• Provided records
===============

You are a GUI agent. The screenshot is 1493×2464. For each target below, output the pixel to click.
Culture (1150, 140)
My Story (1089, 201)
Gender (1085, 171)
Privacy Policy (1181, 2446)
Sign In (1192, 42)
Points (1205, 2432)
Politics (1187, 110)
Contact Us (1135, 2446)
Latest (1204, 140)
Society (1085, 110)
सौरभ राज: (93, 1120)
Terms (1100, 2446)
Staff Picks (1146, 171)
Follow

===============

• Task statement
Every word of every entry must be returned as it appears.

• Answer box
You are a GUI agent. The screenshot is 1493×2464. For each target below, output the pixel to click.
Culture (1150, 140)
My Story (1089, 201)
Gender (1085, 171)
Privacy Policy (1181, 2446)
Sign In (1192, 42)
Points (1205, 2432)
Politics (1187, 110)
Contact Us (1135, 2446)
Latest (1204, 140)
Society (1085, 110)
सौरभ राज: (93, 1120)
Terms (1100, 2446)
Staff Picks (1146, 171)
Follow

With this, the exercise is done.